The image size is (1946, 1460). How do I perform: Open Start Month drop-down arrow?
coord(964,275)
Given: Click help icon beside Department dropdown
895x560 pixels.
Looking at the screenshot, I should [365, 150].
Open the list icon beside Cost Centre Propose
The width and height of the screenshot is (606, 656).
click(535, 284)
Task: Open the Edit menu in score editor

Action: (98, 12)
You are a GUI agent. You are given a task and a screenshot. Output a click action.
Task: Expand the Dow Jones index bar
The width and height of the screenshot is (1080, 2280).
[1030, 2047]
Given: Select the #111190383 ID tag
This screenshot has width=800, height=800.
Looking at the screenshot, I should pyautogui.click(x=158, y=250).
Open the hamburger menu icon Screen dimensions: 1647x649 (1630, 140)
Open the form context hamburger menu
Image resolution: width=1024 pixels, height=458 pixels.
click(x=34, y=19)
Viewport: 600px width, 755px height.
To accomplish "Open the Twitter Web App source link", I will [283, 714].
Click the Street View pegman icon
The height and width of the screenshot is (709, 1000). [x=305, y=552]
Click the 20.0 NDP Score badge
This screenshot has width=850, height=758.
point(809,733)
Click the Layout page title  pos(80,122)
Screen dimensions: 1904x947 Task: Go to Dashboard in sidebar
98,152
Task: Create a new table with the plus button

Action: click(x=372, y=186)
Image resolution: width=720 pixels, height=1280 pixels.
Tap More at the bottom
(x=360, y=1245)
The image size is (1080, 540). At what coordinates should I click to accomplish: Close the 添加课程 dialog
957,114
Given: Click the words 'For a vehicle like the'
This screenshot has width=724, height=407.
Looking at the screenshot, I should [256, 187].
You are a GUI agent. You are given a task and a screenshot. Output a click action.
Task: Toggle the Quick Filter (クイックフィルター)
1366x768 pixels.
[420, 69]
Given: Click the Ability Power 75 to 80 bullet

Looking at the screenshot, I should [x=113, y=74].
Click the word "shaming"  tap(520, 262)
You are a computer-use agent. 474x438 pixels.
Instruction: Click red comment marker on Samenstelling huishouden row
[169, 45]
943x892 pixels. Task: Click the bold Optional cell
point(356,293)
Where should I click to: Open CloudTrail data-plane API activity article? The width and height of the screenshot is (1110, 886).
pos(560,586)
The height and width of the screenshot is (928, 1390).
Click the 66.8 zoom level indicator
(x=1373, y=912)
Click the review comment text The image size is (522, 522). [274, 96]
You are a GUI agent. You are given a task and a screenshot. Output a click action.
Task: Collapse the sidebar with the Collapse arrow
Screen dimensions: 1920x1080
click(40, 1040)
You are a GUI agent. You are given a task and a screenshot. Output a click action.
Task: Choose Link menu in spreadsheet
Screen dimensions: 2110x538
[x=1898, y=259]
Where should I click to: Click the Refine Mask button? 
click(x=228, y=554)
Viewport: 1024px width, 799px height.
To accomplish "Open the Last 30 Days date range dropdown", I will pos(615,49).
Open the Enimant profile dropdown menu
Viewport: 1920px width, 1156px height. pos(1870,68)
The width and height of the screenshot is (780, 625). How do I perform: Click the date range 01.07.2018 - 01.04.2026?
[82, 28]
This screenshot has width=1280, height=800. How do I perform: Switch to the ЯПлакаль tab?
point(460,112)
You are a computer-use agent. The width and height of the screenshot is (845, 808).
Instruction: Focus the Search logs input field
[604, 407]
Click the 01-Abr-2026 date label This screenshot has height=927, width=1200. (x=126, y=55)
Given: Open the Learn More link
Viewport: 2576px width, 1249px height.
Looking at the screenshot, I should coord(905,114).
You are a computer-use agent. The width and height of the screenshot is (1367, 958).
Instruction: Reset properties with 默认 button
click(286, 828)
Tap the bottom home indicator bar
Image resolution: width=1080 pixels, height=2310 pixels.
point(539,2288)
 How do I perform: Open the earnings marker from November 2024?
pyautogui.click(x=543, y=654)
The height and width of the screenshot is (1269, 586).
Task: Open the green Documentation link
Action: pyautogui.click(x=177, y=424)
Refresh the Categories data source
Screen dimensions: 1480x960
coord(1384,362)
* * * *
## [Exercise requirements]
Render every line of the items above as a Markdown table with the columns "Row" and "Item line", numbering the rows and omitting blank lines.

## [Finished task]
| Row | Item line |
|---|---|
| 1 | The image size is (1946, 1460). How do I perform: Open Start Month drop-down arrow? |
| 2 | coord(964,275) |
| 3 | Given: Click help icon beside Department dropdown |
| 4 | 895x560 pixels. |
| 5 | Looking at the screenshot, I should [365, 150]. |
| 6 | Open the list icon beside Cost Centre Propose |
| 7 | The width and height of the screenshot is (606, 656). |
| 8 | click(535, 284) |
| 9 | Task: Open the Edit menu in score editor |
| 10 | Action: (98, 12) |
| 11 | You are a GUI agent. You are given a task and a screenshot. Output a click action. |
| 12 | Task: Expand the Dow Jones index bar |
| 13 | The width and height of the screenshot is (1080, 2280). |
| 14 | [1030, 2047] |
| 15 | Given: Select the #111190383 ID tag |
| 16 | This screenshot has width=800, height=800. |
| 17 | Looking at the screenshot, I should pyautogui.click(x=158, y=250). |
| 18 | Open the hamburger menu icon Screen dimensions: 1647x649 (1630, 140) |
| 19 | Open the form context hamburger menu |
| 20 | Image resolution: width=1024 pixels, height=458 pixels. |
| 21 | click(x=34, y=19) |
| 22 | Viewport: 600px width, 755px height. |
| 23 | To accomplish "Open the Twitter Web App source link", I will [283, 714]. |
| 24 | Click the Street View pegman icon |
| 25 | The height and width of the screenshot is (709, 1000). [x=305, y=552] |
| 26 | Click the 20.0 NDP Score badge |
| 27 | This screenshot has width=850, height=758. |
| 28 | point(809,733) |
| 29 | Click the Layout page title  pos(80,122) |
| 30 | Screen dimensions: 1904x947 Task: Go to Dashboard in sidebar |
| 31 | 98,152 |
| 32 | Task: Create a new table with the plus button |
| 33 | Action: click(x=372, y=186) |
| 34 | Image resolution: width=720 pixels, height=1280 pixels. |
| 35 | Tap More at the bottom |
| 36 | (x=360, y=1245) |
| 37 | The image size is (1080, 540). At what coordinates should I click to accomplish: Close the 添加课程 dialog |
| 38 | 957,114 |
| 39 | Given: Click the words 'For a vehicle like the' |
| 40 | This screenshot has width=724, height=407. |
| 41 | Looking at the screenshot, I should [256, 187]. |
| 42 | You are a GUI agent. You are given a task and a screenshot. Output a click action. |
| 43 | Task: Toggle the Quick Filter (クイックフィルター) |
| 44 | 1366x768 pixels. |
| 45 | [420, 69] |
| 46 | Given: Click the Ability Power 75 to 80 bullet |
| 47 | Looking at the screenshot, I should [x=113, y=74]. |
| 48 | Click the word "shaming"  tap(520, 262) |
| 49 | You are a computer-use agent. 474x438 pixels. |
| 50 | Instruction: Click red comment marker on Samenstelling huishouden row |
| 51 | [169, 45] |
| 52 | 943x892 pixels. Task: Click the bold Optional cell |
| 53 | point(356,293) |
| 54 | Where should I click to: Open CloudTrail data-plane API activity article? The width and height of the screenshot is (1110, 886). |
| 55 | pos(560,586) |
| 56 | The height and width of the screenshot is (928, 1390). |
| 57 | Click the 66.8 zoom level indicator |
| 58 | (x=1373, y=912) |
| 59 | Click the review comment text The image size is (522, 522). [274, 96] |
| 60 | You are a GUI agent. You are given a task and a screenshot. Output a click action. |
| 61 | Task: Collapse the sidebar with the Collapse arrow |
| 62 | Screen dimensions: 1920x1080 |
| 63 | click(40, 1040) |
| 64 | You are a GUI agent. You are given a task and a screenshot. Output a click action. |
| 65 | Task: Choose Link menu in spreadsheet |
| 66 | Screen dimensions: 2110x538 |
| 67 | [x=1898, y=259] |
| 68 | Where should I click to: Click the Refine Mask button?  |
| 69 | click(x=228, y=554) |
| 70 | Viewport: 1024px width, 799px height. |
| 71 | To accomplish "Open the Last 30 Days date range dropdown", I will pos(615,49). |
| 72 | Open the Enimant profile dropdown menu |
| 73 | Viewport: 1920px width, 1156px height. pos(1870,68) |
| 74 | The width and height of the screenshot is (780, 625). How do I perform: Click the date range 01.07.2018 - 01.04.2026? |
| 75 | [82, 28] |
| 76 | This screenshot has width=1280, height=800. How do I perform: Switch to the ЯПлакаль tab? |
| 77 | point(460,112) |
| 78 | You are a computer-use agent. The width and height of the screenshot is (845, 808). |
| 79 | Instruction: Focus the Search logs input field |
| 80 | [604, 407] |
| 81 | Click the 01-Abr-2026 date label This screenshot has height=927, width=1200. (x=126, y=55) |
| 82 | Given: Open the Learn More link |
| 83 | Viewport: 2576px width, 1249px height. |
| 84 | Looking at the screenshot, I should coord(905,114). |
| 85 | You are a computer-use agent. The width and height of the screenshot is (1367, 958). |
| 86 | Instruction: Reset properties with 默认 button |
| 87 | click(286, 828) |
| 88 | Tap the bottom home indicator bar |
| 89 | Image resolution: width=1080 pixels, height=2310 pixels. |
| 90 | point(539,2288) |
| 91 |  How do I perform: Open the earnings marker from November 2024? |
| 92 | pyautogui.click(x=543, y=654) |
| 93 | The height and width of the screenshot is (1269, 586). |
| 94 | Task: Open the green Documentation link |
| 95 | Action: pyautogui.click(x=177, y=424) |
| 96 | Refresh the Categories data source |
| 97 | Screen dimensions: 1480x960 |
| 98 | coord(1384,362) |